Woody Allen, siempre mimado en Francia, devuelve la visita rindiendo particular homenaje a una ciudad de la que es amante ocasional pero apasionado. Dejando en Manhattan el amor de su vida, el cineasta retoza con París en una medianoche en la que pasa lista a todos los referentes artísticos que, explotando parte de su creatividad en la capital gala, personalmente le marcaron. Escondido tras el alter ego de Owen Wilson, Allen se muestra como un nostálgico irredento.
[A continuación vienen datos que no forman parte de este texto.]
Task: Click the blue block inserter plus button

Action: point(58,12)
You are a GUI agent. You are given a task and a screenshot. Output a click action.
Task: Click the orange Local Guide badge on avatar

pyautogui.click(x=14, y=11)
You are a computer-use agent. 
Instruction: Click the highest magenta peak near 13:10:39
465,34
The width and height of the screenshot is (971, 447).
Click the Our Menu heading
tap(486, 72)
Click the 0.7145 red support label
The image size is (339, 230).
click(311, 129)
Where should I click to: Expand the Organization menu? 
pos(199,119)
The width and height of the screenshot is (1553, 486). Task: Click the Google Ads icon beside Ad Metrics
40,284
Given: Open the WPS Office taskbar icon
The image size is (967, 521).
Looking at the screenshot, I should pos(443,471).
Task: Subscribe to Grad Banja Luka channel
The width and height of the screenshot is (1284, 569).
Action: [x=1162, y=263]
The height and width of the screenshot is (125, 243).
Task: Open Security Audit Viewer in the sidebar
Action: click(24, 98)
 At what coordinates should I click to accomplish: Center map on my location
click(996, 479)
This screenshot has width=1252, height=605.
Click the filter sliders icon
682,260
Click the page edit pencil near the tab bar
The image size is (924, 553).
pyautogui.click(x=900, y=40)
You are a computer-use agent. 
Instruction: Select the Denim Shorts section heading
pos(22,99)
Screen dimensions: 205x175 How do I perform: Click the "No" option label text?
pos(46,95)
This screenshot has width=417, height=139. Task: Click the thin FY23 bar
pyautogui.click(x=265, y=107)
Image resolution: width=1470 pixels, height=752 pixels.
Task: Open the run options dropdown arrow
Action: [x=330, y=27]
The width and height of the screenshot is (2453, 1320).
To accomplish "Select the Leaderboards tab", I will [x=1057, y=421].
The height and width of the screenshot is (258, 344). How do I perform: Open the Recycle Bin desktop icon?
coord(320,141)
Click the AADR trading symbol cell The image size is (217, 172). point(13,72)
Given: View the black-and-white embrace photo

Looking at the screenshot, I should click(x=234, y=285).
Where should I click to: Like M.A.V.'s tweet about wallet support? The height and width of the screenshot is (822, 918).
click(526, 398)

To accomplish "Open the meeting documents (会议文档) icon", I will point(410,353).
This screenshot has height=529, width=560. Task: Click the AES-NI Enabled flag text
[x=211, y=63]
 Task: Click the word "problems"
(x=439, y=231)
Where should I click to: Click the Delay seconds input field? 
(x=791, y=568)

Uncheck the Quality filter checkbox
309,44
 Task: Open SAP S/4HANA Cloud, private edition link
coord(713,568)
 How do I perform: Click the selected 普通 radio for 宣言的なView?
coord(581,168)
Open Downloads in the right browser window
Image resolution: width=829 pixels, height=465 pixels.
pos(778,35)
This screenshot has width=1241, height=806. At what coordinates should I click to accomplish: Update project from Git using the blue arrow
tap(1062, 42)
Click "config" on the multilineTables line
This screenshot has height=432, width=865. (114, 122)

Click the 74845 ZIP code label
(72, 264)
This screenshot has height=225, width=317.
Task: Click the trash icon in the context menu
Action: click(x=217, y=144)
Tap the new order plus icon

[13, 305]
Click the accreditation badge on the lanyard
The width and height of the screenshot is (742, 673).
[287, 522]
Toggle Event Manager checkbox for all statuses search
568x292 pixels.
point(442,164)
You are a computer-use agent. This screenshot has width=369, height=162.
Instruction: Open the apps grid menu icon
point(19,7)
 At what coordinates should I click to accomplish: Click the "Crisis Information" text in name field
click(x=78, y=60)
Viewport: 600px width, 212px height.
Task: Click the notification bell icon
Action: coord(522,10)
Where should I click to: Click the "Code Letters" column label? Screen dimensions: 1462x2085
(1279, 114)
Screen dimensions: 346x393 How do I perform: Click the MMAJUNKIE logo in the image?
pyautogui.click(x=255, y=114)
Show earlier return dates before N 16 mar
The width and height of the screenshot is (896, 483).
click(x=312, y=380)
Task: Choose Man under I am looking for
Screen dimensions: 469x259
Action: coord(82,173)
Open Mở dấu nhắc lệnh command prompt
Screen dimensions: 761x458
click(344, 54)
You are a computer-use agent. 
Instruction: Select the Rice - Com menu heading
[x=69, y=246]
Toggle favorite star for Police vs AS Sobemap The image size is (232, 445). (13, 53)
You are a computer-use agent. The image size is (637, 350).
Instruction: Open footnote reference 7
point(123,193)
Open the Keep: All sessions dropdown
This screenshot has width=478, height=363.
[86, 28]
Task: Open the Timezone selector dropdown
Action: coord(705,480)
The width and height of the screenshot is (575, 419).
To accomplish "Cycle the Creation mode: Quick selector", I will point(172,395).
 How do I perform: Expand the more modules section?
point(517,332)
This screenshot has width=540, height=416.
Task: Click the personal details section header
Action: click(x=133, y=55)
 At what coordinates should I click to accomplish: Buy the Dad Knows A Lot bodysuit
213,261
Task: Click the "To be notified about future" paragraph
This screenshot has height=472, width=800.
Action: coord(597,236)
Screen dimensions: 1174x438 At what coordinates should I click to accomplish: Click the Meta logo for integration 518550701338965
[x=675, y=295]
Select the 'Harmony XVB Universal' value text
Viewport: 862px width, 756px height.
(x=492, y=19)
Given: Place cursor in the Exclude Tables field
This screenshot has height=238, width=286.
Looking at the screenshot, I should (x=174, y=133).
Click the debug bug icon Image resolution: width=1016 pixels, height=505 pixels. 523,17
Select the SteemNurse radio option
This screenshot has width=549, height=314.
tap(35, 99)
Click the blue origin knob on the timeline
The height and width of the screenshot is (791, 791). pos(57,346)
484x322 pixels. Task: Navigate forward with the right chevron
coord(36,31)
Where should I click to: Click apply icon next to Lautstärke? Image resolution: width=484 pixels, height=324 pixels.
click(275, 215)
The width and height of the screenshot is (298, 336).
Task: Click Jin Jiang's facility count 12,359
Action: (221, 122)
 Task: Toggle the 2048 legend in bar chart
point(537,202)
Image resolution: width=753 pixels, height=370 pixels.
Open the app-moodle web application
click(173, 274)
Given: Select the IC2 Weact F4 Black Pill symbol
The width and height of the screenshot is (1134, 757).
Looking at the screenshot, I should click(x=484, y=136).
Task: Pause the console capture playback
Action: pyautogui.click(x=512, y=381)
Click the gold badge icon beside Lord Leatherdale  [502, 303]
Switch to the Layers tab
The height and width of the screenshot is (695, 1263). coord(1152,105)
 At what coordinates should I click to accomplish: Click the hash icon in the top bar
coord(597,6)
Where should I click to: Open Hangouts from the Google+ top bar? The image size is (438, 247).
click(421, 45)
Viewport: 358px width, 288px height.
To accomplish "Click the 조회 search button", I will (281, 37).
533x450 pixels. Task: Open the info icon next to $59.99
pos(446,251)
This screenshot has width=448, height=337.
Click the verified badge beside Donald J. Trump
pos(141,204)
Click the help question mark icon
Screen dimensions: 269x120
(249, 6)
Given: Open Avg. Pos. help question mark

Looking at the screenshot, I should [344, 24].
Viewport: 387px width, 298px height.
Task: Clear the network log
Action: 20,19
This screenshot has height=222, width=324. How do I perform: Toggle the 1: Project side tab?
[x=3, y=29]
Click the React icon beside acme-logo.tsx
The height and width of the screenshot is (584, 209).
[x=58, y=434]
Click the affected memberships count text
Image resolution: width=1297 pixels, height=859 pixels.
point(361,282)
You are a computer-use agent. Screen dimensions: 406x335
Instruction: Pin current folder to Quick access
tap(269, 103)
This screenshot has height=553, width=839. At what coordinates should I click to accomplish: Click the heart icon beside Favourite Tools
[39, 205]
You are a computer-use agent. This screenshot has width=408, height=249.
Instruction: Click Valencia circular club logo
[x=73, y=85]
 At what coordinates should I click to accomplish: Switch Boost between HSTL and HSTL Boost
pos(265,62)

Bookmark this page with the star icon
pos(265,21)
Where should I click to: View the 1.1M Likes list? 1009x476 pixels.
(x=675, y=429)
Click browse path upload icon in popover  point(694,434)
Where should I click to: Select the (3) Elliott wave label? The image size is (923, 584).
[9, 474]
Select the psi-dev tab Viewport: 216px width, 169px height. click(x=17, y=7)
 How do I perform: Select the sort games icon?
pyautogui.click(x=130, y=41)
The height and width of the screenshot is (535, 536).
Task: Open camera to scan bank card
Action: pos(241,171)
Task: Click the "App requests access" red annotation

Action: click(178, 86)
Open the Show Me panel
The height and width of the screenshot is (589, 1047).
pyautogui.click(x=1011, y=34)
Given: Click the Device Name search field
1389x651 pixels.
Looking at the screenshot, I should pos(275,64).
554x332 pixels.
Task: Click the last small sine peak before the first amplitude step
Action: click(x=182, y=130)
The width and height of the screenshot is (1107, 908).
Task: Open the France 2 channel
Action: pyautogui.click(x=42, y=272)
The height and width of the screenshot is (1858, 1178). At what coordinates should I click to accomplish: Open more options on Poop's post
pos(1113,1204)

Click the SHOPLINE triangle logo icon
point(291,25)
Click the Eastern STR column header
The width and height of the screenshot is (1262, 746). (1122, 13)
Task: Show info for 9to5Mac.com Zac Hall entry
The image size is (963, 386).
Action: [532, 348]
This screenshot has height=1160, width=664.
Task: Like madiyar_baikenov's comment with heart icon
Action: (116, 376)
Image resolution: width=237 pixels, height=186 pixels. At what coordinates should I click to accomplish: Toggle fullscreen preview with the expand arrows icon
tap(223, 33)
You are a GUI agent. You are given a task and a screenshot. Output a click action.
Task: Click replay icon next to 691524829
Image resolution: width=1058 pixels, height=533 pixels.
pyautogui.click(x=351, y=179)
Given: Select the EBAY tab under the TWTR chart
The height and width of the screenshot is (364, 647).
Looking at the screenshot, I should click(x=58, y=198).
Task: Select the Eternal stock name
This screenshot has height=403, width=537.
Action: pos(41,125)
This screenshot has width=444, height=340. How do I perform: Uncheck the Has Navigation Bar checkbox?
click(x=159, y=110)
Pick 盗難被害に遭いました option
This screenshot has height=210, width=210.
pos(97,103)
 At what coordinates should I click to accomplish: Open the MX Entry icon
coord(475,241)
Enamorado del París de los años 20, de Cole Porter, de la influencia magnífica que la ciudad viene ejerciendo sobre añadas enteras de escritores, cineastas, pintores… Empapado de su espíritu, embriagado de su cultura; alejado un mundo del turista enciclopédico, satíricamente encarnado en un pedante Michael Sheen, tan erudito como impostado.

Así, presa del hechizo parisino, con el tañido de las campanadas a medianoche, Wilson/Allen se transforma por arte de birlibirloque en inusual viajero en el tiempo: alternando con Scott Fitzgerald y Hemingway, disputando amoríos a Picasso, soñando entre Buñuel y Dalí… En este giro del guión se hace palpable que Allen tiene mucho sobre lo que debatir con sus ídolos: las lecciones aprendidas, la compartida añoranza por los artistas pretéritos, la vacua sensación de que la edad de oro ya pasó. Lástima que alguna de estas conversaciones sean sostenidas con caricaturas y no con los personajes en sí mismos. Por ahí se pierde algo de la magia de esta maravillosa idea imperfectamente ejecutada.
Sea como fuere, este inusual ejercicio de mitomanía rebosa originalidad, comicidad, emparentándose con La Rosa Púrpura de El Cairo en más de un sentido. No obstante, de su elegante fotografía, de sus jazzísticos acordes, de su innegable encanto emana una cuestión: ¿sabrá Allen que él mismo se constituye en personaje indispensable para entender otra imponente urbe? ¿Será consciente de que a la vuelta de unos años pasearemos melancólicos por Nueva York fantaseando con volver atrás en el tiempo para conversar con aquel inolvidable tipo de gafas de pasta, cabello desaliñado y voraz locuacidad?

¿Cualquier tiempo pasado siempre fue mejor? Esta es la pregunta que nos plantea este director.
El Paris de hoy en día, que un principio se nos presenta, como si de un vídeo de una agencia de viajes se tratara, al sonar las doce se transforma en el Paris intelectual y bohemio de los años veinte, donde conviven músicos, escritores, pintores y toreros de renombre. Se ha de tener un poco de cultura, para reconocer personajes y situaciones.
Todo ocurre ante la mirada asombrada y atónita, de Gil, papel que interpreta Owen Wilson, a quien le ha correspondido el ejercer de álter ego de Woody Allen, aportando la bis cómica, y las frases más agudas del guión.
Un guión con un sentido del humor inteligente, que una vez más carga contra el conservadurismo y la pedantería, como ya nos tiene acostumbrados este incansable director, que nunca falta a su cita anual.
En cuanto a las actrices me quedo con Marion Cotillard, actriz que cada vez me fascina más, que aquí interpreta a Adriana, una chica de principios de siglo, libre, alegre y amante, de la cual se enamora el protagonista y que también sueña con tiempos pasados.
Otro de los meritos de los largometrajes de Woody Allen, suele ser su banda sonora, como siempre muy conseguida, y sin salirse del ritmo de la trama.
¿Cualquier largometraje anterior de Woody Allen, fue mejor? Puede que sí, pero ahora se estrena este, y este es el que debemos disfrutar.